Погулял

Станислав Алов
Естественно, ничего такого бы не произошло, если б Аристарх Витеборгович не забрел в этот кабак. Однако ж он забрел. Да и как же иначе — в такой-то день!
— Триста! — бросил и так не в меру окосевший Аристарх Витеборгович. — И пива!.. Темного!
Он осмотрелся. Кабачишко как кабачишко. Оплывшие, будто догорающие свечки, физиономии обитателей «городского дна». («А где оно — это дно? — вдруг мысленно спросил себя Аристарх Витеборгович. — Вот я сейчас на дне или где?..») Жирные рожи мерзких мелких купчиков и прочей швали. Воровские элементы всех мастей… Впрочем, Аристарху Витеборговичу было совершенно наплевать на окружающее, с позволения сказать, общество — он был абсолютно счастлив и видел все происходящее будто через некую пелену тумана. Он был безымянен и не оформлен.
Рядом с ним к столу привалился грузный, чрезвычайно усатый субъект. Некоторое время его сосед, словно перевернутый американский таракан, беспомощно шевелил усами, а затем все же выдавил из себя:
— Ты… кто?
— Аристарх Витеборгович, — представился Аристарх Витеборгович. — Хрупкин, — добавил он для основательности и в самом деле сразу стал как-то основательнее ощущать собственное присутствие в этом шатком пространстве.
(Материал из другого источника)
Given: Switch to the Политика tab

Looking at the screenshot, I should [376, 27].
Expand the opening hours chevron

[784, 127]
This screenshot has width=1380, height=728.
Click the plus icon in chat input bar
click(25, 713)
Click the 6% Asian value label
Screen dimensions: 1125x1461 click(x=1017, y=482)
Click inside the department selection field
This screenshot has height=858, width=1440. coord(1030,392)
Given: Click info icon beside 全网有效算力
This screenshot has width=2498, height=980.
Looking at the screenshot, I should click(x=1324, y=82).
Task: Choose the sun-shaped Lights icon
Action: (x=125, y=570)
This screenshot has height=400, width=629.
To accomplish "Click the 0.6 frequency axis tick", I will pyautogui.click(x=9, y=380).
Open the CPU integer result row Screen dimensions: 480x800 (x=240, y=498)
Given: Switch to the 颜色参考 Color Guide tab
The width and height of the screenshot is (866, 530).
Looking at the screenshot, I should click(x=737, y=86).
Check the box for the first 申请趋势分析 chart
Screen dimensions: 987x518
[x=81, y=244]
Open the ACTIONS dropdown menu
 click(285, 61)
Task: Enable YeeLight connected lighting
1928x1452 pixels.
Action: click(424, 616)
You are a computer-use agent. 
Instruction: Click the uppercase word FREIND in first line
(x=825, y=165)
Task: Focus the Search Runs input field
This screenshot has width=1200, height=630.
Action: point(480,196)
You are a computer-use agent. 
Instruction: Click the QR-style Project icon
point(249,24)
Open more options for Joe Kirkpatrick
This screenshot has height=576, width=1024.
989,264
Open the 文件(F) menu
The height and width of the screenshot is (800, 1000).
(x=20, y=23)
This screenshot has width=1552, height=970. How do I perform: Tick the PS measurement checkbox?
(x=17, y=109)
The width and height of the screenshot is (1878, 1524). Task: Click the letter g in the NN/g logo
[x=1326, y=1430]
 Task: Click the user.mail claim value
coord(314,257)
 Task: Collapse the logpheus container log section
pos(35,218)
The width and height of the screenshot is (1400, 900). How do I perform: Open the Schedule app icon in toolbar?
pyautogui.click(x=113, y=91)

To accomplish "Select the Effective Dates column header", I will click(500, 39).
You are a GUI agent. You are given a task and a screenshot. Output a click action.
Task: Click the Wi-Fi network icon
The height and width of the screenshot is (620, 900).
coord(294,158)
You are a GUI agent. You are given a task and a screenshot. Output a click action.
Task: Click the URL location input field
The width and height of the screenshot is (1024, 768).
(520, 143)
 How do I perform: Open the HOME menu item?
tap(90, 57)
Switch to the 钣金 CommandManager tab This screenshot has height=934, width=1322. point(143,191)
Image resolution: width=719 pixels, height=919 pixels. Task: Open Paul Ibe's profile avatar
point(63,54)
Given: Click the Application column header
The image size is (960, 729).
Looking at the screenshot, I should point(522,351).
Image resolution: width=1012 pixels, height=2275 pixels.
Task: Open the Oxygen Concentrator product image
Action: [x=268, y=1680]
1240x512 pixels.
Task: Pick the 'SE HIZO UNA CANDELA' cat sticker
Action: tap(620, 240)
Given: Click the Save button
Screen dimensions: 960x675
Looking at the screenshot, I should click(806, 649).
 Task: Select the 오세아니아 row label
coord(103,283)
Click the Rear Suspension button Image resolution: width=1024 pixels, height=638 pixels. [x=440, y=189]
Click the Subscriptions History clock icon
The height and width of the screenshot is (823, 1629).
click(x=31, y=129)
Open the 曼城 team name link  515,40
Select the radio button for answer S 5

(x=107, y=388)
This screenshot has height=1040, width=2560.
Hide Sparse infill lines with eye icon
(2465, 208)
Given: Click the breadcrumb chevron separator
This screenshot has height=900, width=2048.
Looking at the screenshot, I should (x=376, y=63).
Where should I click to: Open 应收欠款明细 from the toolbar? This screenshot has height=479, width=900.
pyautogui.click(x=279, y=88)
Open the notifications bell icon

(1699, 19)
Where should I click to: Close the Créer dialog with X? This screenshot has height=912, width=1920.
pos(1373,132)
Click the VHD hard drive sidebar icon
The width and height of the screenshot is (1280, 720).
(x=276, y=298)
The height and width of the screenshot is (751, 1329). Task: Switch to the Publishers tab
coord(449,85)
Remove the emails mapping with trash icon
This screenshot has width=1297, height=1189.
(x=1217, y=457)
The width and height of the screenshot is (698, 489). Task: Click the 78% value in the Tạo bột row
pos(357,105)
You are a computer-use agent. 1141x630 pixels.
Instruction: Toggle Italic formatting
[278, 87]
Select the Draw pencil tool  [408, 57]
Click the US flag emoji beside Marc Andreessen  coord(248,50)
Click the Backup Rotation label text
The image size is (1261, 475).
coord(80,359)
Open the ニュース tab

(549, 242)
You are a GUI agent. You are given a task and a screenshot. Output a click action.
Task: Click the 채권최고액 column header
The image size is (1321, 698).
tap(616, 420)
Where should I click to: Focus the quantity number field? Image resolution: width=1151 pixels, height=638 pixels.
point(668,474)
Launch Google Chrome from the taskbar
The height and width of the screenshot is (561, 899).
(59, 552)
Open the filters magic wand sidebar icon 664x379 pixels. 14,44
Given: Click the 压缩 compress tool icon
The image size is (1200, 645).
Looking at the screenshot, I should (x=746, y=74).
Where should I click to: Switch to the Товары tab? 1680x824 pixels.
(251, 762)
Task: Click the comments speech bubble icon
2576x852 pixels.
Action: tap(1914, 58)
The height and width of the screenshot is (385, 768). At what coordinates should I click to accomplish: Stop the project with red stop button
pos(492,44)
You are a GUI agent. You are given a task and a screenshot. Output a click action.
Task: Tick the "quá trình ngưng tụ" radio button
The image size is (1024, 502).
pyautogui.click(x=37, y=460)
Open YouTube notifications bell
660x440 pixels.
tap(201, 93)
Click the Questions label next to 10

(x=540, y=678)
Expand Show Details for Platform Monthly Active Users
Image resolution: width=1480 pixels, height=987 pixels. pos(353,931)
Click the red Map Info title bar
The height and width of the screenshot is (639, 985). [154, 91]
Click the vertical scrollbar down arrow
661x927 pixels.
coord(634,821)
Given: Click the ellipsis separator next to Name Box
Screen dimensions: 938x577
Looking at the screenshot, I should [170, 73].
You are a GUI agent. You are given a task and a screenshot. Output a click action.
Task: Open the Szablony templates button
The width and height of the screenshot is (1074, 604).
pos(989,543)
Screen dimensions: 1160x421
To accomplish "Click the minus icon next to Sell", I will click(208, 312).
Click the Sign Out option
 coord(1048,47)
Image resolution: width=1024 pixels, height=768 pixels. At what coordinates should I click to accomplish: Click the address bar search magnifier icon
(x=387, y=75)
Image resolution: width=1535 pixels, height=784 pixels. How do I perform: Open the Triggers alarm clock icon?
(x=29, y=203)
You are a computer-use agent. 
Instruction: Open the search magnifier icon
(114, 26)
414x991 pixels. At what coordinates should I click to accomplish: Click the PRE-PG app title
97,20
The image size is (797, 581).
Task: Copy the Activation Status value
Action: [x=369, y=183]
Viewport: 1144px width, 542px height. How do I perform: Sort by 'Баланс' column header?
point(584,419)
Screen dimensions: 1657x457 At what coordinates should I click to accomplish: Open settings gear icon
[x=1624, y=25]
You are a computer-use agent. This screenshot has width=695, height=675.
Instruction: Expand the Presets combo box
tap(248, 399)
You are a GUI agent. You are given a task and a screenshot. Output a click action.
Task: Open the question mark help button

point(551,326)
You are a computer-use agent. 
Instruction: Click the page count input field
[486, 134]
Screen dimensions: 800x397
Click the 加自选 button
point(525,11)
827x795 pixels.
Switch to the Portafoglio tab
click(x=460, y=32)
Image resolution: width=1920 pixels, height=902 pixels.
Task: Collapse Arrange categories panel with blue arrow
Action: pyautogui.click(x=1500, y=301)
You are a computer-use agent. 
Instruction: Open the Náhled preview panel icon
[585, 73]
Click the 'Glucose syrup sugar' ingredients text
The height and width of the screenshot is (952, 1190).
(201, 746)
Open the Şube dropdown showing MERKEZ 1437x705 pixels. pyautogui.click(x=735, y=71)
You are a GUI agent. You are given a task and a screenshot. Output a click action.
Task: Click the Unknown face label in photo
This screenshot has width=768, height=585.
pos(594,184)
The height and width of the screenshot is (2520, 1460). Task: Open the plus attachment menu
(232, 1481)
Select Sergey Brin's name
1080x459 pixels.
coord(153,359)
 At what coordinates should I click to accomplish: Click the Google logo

— Кто-кто?.. — все более сползая со стола, переспросил не в меру усатый субъект. — Рейх… стаг… Витя… Боров… Хрюшкин… Что за дрянь-то… такая?..
— Да как вы смеете?! — взвился Аристарх Витеборгович, в один момент потеряв всю основательность, и воинственно опрокинул в себя рюмку.
— В стельку… — с какою-то подобревшей философской интонацией проговорил сосед.
— Как? — не понял его Аристарх Витеборгович.
— Я… в стельку… — и усач гоготнул. — Я ха… ам.
— Да я вижу, — хлебнул терпкого пива Аристарх Витеборгович и тоже несколько как бы подобрел.
— Я Хар… лам… — сосредоточенно выговорил усатый. — Харлам… Па…
— Палисандрович? — предположил Аристарх Витеборгович.
Сосед отрицательно помотал усами: — Пав…
— Павлович?
— Па… Па… шел ты!
— Ну а кто? — не выдержал Аристарх Витеборгович.
— Пав-нуть-евич! — торжествующе выпалил Харлам Павнутьевич, мгновенно оформившись в пространстве, и рука его сама собою потянулась к рюмке, коя дожидалась своей минуты на его столе.
— А фамилья… Вон… донос… — продолжил он, не без труда вылив в себя содержимое.
— Вредоносов?
— Ты чего… брат?.. — обиделся Харлам Павнутьевич и звонко икнул. — Во-до-но-сов… О!
— Ну, за нас! — в свою очередь поднял рюмку и Аристарх Витеборгович.
Что было далее, Аристарх Витеборгович уже не помнил. Тело его, вероятно, провалилось в некую черную дыру. Очнулся он — лежа спиной на скатерти, однако, что странно, скатерть (как и сам Аристарх Витеборгович) находилась не на столе, а на полу — с разбитой физиономией и без единого гроша в кармане, в чем он мог убедиться, быстро обыскав собственные карманы. Над ним склонились две фигуры («архангелы? что-то не похожи…»): одна, похожая на щуплого плешивенького официанта с подбитым глазом, а другая — на бородатого господина в форме.
— Вот этот, этот! Этить его мать! — завопил первый, потрясая погнутым и почему-то окровавленным медным блюдом.
А второй хмуро улыбнулся в бороду и сказал:
— Позвольте представиться: городовой Проскурий Галактионович Залихватский-младший.
Аристарх Витеборгович вынул платочек, отер кровь с лица и вдруг расхохотался:
— А у меня ведь сын… сын сегодня родился!